Description of the task
Could you write out, exactly and with no pictures, every line from the one containing "Given: Click inside the Alt Text field" through the last line of the entries?

Data to process
"""

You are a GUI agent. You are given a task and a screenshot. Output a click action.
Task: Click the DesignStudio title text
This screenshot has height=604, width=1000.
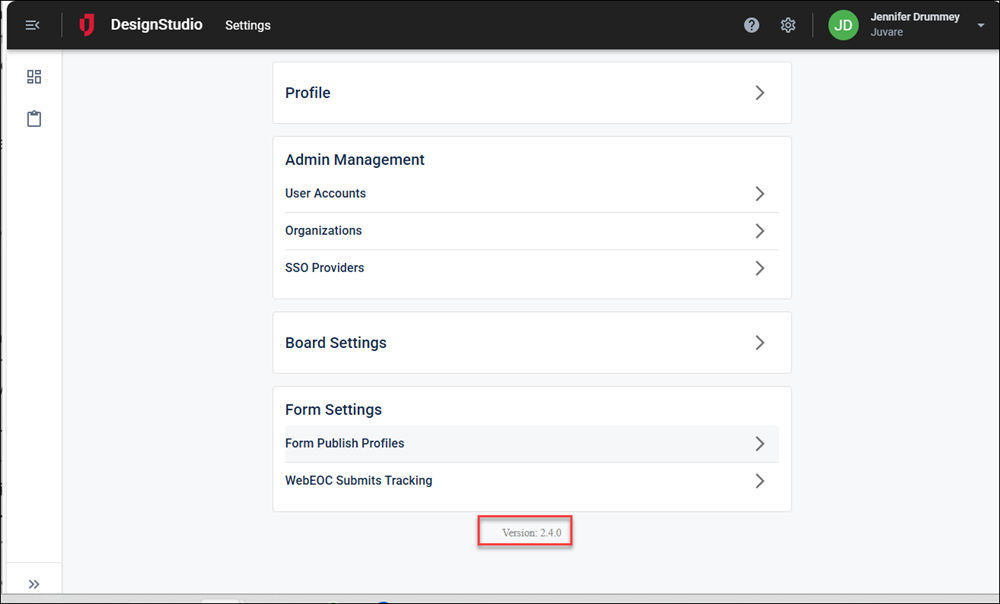pyautogui.click(x=156, y=25)
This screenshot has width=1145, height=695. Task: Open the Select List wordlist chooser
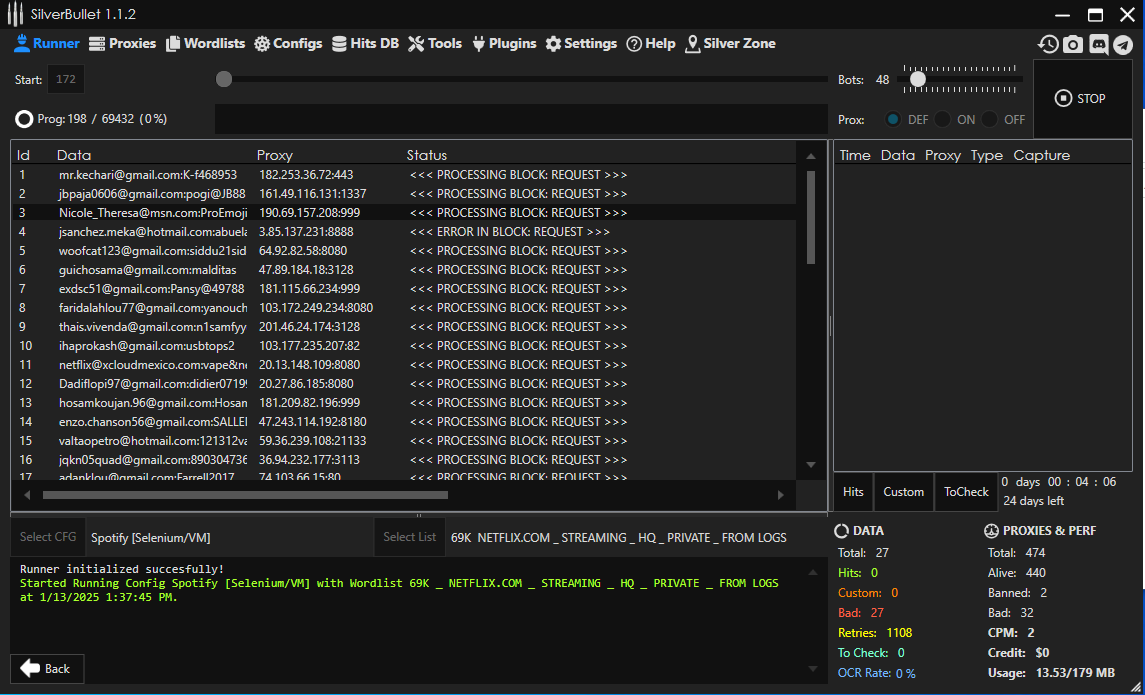(409, 537)
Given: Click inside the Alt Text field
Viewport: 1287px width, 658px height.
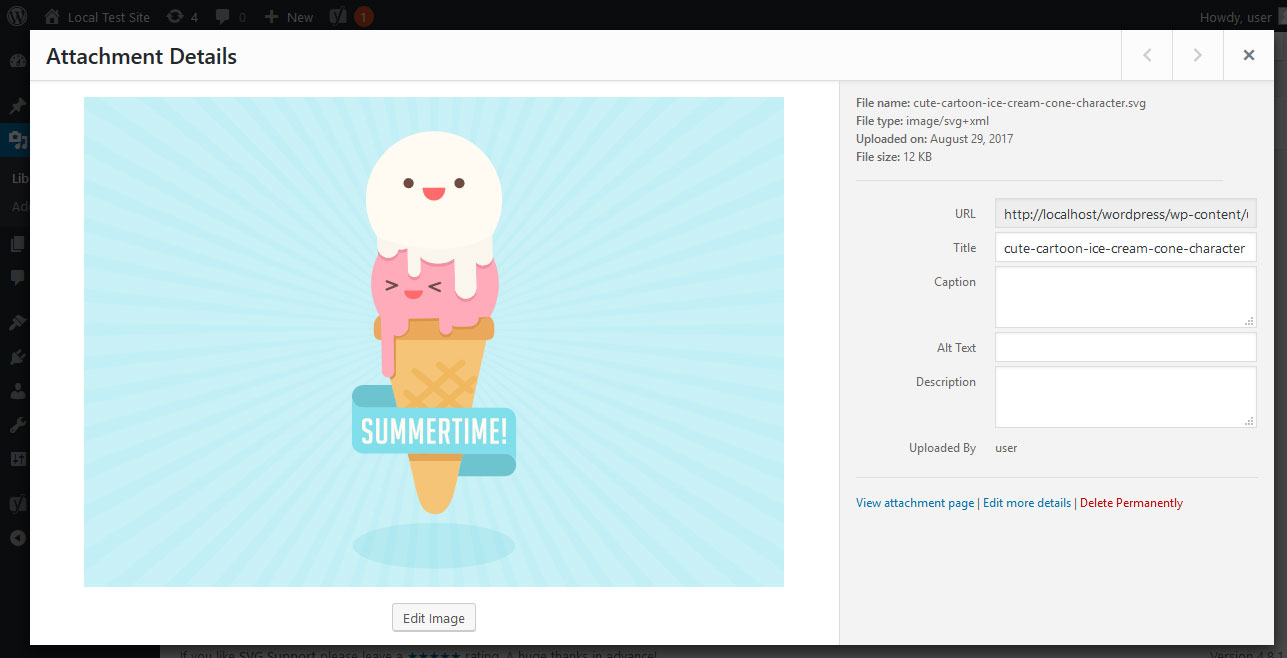Looking at the screenshot, I should [x=1125, y=346].
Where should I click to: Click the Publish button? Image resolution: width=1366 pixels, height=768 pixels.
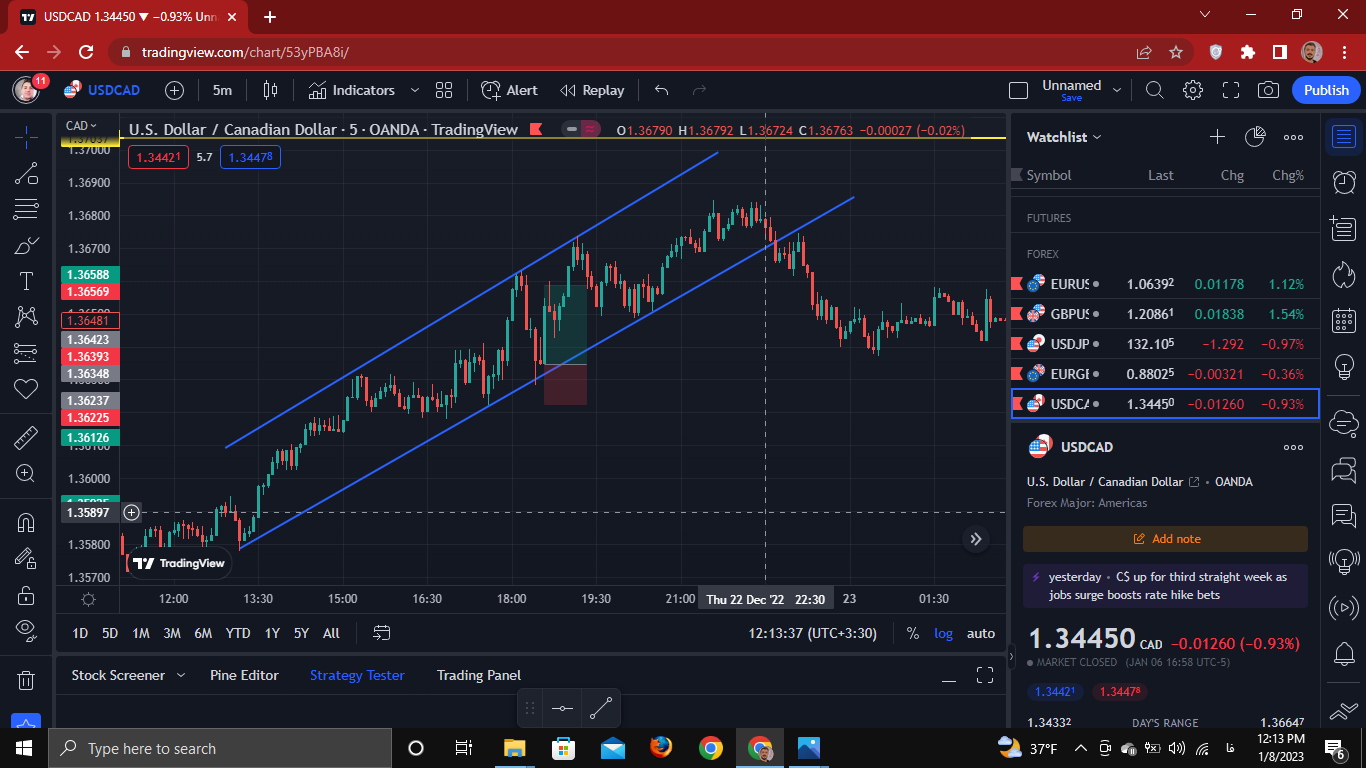1326,90
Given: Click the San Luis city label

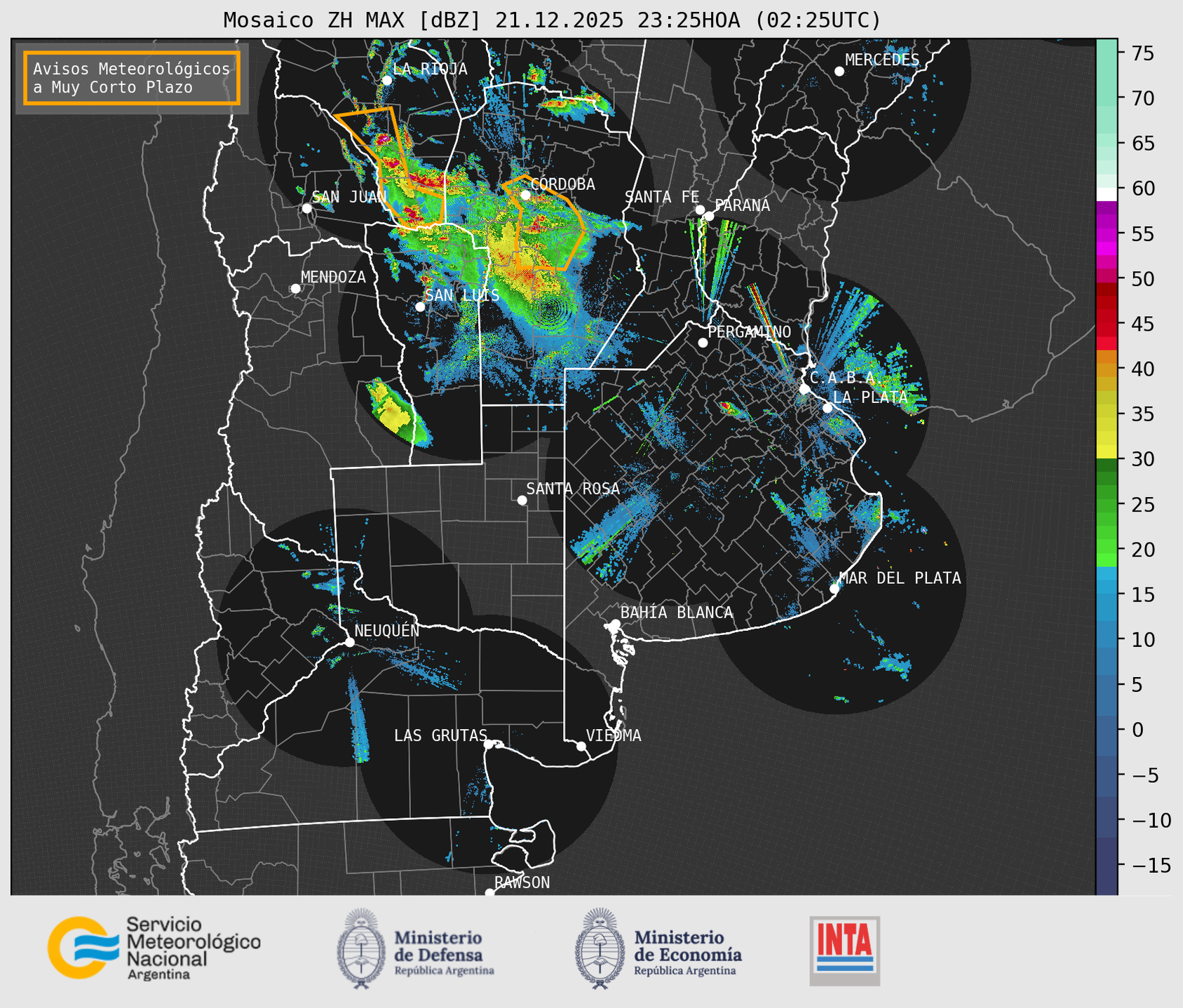Looking at the screenshot, I should (462, 295).
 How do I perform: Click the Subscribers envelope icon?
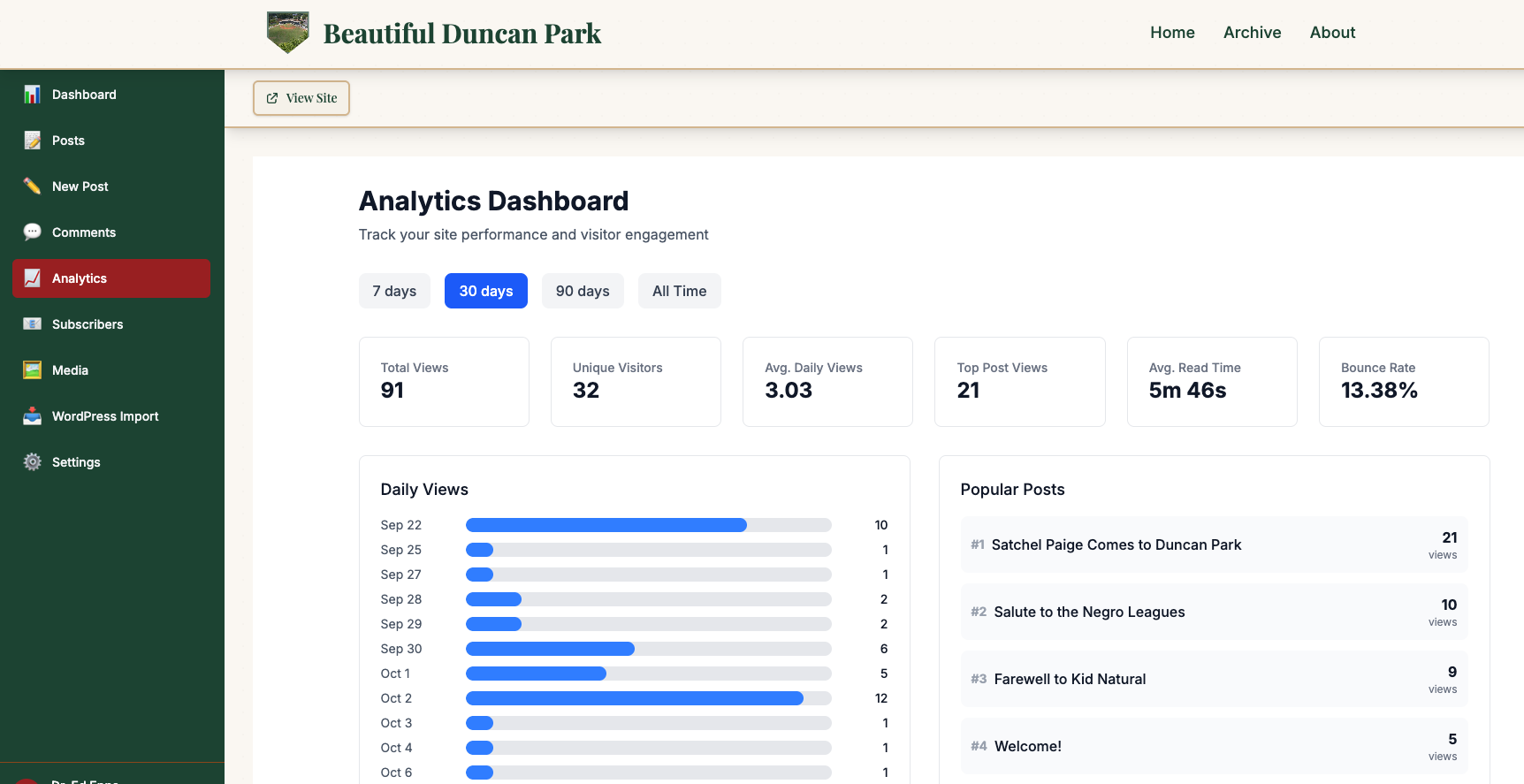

"""

Solution to this exercise
Given: Click inside the Alt Text field
Viewport: 1287px width, 658px height.
Looking at the screenshot, I should [x=1125, y=346].
Where should I click to: Click the Publish button? Image resolution: width=1366 pixels, height=768 pixels.
1326,90
Given: Click the San Luis city label

Looking at the screenshot, I should (462, 295).
 How do I perform: Click the Subscribers envelope icon?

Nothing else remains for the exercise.